==== EXTRACTED RECORDS ====
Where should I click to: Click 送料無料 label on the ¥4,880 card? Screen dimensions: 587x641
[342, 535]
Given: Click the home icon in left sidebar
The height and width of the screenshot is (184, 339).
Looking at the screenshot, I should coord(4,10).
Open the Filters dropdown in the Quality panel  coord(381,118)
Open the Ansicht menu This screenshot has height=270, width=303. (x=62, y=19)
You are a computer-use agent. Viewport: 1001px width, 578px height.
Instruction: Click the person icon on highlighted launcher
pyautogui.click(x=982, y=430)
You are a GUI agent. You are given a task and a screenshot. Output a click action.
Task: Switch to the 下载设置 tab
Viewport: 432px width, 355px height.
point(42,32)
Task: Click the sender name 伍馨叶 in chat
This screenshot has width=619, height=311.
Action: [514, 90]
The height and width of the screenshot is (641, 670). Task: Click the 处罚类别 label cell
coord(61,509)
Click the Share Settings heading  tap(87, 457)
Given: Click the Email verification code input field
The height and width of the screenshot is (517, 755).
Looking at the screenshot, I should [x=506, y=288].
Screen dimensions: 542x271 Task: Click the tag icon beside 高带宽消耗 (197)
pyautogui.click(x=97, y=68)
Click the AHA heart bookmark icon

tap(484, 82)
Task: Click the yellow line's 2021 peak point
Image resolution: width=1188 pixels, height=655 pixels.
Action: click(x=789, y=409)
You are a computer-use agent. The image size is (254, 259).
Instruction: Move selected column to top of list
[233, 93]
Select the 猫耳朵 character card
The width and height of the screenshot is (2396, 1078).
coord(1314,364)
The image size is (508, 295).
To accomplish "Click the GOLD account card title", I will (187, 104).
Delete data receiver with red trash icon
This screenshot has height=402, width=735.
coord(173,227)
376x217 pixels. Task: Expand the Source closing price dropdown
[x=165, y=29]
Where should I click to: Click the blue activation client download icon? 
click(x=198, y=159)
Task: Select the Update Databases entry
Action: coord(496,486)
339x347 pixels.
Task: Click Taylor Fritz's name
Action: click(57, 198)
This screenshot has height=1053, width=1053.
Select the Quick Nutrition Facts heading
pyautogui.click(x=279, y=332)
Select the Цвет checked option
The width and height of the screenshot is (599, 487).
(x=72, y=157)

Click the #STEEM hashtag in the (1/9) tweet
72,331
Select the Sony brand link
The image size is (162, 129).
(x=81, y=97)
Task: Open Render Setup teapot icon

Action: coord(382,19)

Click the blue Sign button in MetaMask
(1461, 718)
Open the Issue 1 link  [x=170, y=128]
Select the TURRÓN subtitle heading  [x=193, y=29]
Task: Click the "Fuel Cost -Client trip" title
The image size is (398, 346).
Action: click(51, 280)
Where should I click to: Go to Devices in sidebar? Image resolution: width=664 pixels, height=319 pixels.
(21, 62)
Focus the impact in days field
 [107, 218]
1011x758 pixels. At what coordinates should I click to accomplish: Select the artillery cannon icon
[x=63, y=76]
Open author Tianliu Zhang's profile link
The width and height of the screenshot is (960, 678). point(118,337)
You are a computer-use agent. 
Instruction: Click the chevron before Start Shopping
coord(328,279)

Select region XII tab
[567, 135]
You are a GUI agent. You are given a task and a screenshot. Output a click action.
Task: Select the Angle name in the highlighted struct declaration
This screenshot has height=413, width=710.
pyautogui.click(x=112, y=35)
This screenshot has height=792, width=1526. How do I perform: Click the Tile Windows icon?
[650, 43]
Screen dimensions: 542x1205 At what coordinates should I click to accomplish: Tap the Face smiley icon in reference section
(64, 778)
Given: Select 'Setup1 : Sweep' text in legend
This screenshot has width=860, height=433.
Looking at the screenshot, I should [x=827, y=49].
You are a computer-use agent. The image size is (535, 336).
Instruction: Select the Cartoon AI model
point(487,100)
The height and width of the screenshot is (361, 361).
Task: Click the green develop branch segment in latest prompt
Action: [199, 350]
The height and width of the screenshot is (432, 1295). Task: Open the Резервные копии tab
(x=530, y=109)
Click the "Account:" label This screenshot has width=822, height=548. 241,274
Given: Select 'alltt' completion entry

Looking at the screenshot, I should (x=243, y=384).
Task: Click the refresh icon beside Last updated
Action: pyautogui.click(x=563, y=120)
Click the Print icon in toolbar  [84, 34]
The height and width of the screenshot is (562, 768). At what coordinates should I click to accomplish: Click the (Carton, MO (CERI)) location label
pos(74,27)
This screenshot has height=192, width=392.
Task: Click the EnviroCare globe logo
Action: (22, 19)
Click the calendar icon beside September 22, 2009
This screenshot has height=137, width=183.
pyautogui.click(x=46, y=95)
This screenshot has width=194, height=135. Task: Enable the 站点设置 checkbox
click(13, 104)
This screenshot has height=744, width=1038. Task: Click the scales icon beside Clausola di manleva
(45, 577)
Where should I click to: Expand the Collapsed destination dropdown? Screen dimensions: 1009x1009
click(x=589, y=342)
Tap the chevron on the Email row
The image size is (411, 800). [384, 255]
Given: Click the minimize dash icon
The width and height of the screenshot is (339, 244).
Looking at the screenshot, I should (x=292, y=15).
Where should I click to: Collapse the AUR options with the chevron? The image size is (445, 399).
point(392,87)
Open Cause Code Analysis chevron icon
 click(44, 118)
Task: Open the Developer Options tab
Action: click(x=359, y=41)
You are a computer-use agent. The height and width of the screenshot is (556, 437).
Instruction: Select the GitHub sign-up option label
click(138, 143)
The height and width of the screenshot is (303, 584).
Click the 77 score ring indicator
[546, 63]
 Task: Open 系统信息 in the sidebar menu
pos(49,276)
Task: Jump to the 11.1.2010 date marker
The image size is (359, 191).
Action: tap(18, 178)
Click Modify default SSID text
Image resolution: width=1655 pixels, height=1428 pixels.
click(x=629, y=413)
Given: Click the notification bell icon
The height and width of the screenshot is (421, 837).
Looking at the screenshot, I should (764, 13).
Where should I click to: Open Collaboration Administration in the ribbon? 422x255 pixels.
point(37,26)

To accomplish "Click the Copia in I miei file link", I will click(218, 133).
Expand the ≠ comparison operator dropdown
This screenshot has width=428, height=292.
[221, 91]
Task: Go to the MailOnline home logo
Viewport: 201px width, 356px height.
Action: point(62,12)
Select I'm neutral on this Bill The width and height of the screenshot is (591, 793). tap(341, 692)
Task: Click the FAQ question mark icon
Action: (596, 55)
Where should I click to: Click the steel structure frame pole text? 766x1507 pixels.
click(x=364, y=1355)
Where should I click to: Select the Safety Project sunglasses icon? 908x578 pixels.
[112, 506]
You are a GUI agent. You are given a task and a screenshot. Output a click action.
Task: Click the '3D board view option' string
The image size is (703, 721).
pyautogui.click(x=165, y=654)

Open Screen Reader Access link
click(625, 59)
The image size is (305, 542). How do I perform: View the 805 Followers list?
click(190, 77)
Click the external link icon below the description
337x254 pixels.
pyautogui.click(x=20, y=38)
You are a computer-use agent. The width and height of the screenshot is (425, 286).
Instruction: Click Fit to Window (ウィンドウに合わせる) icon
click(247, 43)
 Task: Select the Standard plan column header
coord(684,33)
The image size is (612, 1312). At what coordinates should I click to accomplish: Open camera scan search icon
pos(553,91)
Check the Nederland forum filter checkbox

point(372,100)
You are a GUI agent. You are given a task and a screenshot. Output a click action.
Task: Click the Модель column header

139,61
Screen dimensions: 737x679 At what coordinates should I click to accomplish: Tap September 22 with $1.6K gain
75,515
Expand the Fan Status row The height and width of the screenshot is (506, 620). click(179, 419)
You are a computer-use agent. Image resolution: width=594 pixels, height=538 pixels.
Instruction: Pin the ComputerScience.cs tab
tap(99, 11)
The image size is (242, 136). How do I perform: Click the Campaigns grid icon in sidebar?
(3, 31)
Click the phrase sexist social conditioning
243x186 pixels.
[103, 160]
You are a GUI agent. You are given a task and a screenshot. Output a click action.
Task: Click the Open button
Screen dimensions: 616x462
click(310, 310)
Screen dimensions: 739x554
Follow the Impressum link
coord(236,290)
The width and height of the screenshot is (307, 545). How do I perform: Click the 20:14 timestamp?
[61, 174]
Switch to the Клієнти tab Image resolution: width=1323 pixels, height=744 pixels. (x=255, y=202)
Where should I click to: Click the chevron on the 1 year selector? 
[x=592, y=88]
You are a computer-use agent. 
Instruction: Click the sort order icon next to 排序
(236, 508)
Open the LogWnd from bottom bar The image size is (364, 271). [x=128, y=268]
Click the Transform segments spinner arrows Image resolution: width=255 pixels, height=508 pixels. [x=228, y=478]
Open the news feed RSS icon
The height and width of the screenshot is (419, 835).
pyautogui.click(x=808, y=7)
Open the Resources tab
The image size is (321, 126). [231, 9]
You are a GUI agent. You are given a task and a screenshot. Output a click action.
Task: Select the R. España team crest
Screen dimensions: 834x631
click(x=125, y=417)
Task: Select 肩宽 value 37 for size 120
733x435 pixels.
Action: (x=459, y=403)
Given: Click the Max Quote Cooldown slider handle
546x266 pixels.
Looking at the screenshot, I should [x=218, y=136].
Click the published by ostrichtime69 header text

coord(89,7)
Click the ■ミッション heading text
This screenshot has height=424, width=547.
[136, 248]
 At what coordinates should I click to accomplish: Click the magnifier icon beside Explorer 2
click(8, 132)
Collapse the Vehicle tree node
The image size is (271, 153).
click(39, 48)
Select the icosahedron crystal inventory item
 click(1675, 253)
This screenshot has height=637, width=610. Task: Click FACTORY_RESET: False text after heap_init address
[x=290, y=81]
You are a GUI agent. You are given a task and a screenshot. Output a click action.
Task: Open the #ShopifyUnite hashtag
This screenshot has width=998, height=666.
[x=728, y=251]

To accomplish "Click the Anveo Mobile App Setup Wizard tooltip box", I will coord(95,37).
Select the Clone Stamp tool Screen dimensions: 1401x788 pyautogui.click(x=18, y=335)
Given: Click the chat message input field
====
• WORK ITEM:
Above are some lines. Repeat exactly, and only, those from the line that has "Where should I click to: Click the steel" through the line that has "Screen dimensions: 739x554".

• WRITTEN REPLY:
Where should I click to: Click the steel structure frame pole text? 766x1507 pixels.
click(x=364, y=1355)
Where should I click to: Select the Safety Project sunglasses icon? 908x578 pixels.
[112, 506]
You are a GUI agent. You are given a task and a screenshot. Output a click action.
Task: Click the '3D board view option' string
The image size is (703, 721).
pyautogui.click(x=165, y=654)

Open Screen Reader Access link
click(625, 59)
The image size is (305, 542). How do I perform: View the 805 Followers list?
click(190, 77)
Click the external link icon below the description
337x254 pixels.
pyautogui.click(x=20, y=38)
You are a computer-use agent. The width and height of the screenshot is (425, 286).
Instruction: Click Fit to Window (ウィンドウに合わせる) icon
click(247, 43)
 Task: Select the Standard plan column header
coord(684,33)
The image size is (612, 1312). At what coordinates should I click to accomplish: Open camera scan search icon
pos(553,91)
Check the Nederland forum filter checkbox

point(372,100)
You are a GUI agent. You are given a task and a screenshot. Output a click action.
Task: Click the Модель column header

139,61
Screen dimensions: 737x679 At what coordinates should I click to accomplish: Tap September 22 with $1.6K gain
75,515
Expand the Fan Status row The height and width of the screenshot is (506, 620). click(179, 419)
You are a computer-use agent. Image resolution: width=594 pixels, height=538 pixels.
Instruction: Pin the ComputerScience.cs tab
tap(99, 11)
The image size is (242, 136). How do I perform: Click the Campaigns grid icon in sidebar?
(3, 31)
Click the phrase sexist social conditioning
243x186 pixels.
[103, 160]
You are a GUI agent. You are given a task and a screenshot. Output a click action.
Task: Click the Open button
Screen dimensions: 616x462
click(310, 310)
Screen dimensions: 739x554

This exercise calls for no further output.